Permutation test for capscale under reduced model
Terms added sequentially (first to last)
Permutation: free
Number of permutations: 999
Model: capscale(formula = Y2 ~ annSD + annMean, data = E.Y2.red)
Df SumOfSqs F Pr(>F)
annSD 1 0.109804 28.3082 0.001 ***
annMean 1 0.014708 3.7918 0.029 *
Residual 55 0.213339
---
Signif. codes: 0 '***' 0.001 '**' 0.01 '*' 0.05 '.' 0.1 ' ' 1
[1] 57.25464
CAP1 CAP2
annSD 0.9413063 0.3375535
annMean 0.5939265 -0.8045193
attr(,"const")
[1] 1.876372
Now I make the remaining panels of Fig. 3, these showing the spatial arrangement associated with the site scores of the environmental variables for \(Y1\) and \(Y2\):
# Plot the two significant canonical axes of the
# db-RDA with the significant MEMs.

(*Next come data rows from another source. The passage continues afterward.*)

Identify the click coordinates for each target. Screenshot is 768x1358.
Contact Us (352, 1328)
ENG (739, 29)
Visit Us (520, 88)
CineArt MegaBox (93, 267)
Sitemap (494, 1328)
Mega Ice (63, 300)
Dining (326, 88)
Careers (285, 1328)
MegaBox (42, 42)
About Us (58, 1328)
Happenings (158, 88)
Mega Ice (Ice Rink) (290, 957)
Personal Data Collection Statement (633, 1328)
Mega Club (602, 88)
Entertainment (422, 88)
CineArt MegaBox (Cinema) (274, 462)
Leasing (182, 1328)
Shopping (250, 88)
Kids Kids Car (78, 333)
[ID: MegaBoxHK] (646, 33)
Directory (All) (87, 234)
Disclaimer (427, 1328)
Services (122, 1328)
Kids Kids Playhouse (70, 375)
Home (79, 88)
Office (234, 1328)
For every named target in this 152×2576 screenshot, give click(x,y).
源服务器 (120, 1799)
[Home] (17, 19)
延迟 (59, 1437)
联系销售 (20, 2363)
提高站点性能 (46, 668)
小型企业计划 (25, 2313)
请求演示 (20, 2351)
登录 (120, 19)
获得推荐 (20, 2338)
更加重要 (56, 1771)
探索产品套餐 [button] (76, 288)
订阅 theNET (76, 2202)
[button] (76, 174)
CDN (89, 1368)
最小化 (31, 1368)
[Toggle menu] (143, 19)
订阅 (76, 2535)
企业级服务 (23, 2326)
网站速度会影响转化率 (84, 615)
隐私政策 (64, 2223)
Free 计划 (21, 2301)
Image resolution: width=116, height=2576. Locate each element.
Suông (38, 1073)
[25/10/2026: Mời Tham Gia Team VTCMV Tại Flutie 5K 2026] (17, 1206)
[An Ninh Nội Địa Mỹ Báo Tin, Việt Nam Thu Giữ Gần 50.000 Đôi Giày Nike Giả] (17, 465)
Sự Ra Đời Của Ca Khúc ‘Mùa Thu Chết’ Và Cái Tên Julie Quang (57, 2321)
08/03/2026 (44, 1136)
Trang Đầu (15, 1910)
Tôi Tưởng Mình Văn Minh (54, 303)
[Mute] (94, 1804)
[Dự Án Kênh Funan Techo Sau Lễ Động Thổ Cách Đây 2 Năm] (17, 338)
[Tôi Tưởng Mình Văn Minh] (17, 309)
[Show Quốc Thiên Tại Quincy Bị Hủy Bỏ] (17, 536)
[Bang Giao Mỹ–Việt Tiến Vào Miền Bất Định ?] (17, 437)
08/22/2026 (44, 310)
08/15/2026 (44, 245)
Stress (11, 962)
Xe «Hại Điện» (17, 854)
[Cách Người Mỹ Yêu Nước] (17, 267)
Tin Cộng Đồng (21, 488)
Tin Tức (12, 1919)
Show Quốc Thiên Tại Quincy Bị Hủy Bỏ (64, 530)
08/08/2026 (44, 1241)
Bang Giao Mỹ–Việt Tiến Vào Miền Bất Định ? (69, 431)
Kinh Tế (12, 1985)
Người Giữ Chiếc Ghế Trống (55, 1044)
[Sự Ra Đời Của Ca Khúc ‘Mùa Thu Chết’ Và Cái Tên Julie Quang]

This part of Fig. 3:
E.Y1.axes <- scores(E.Y1.cs2, choices = c(1:2),
display = "lc", scaling = 1)
E.Y1.plt.axis1 <- ggmap() +
geom_point(data = sites, aes(x = Longitude, y = Latitude, size = E.Y1.axes[, 1]),
col = "black", shape = 1) +
scale_size_continuous(guide = "none") +
ggtitle(expression(paste("CAP1 of thermal variables, ", beta[sim])))
E.Y1.plt.axis2 <- ggmap() +
geom_point(data = sites, aes(x = Longitude, y = Latitude, size = E.Y1.axes[, 2]),
col = "black", shape = 1) +
scale_size_continuous(guide = "none") +
ggtitle(expression(paste("CAP2 of thermal variables, ", beta[sim])))
E.Y2.axes <- scores(E.Y2.cs2, choices = c(1:3),
display = "lc", scaling = 1)
E.Y2.plt.axis1 <- ggmap() +
geom_point(data = sites, aes(x = Longitude, y = Latitude, size = E.Y2.axes[, 1]),
col = "black", shape = 1) +
scale_size_continuous(guide = "none") +
ggtitle(expression(paste("CAP1 of thermal variables, ", beta[sne])))
And now I make the remaining panels of Fig. 2 (below) for Y1 and Y2 and the environmental constraining vectors:
# The ordiplots in Fig. 2:
E.Y1.scrs <- scores(E.Y1.cs2, display = c("sp","wa","lc","bp","cn"))
E.Y1.df_sites <- data.frame(E.Y1.scrs$constraints)
E.Y1.df_sites$bioreg <- bioreg$bolton
E.Y1.df_sites$section <- seq(1:58)
colnames(E.Y1.df_sites) <- c("x", "y", "Bioregion", "Section")
multiplier <- ordiArrowMul(E.Y1.scrs$biplot)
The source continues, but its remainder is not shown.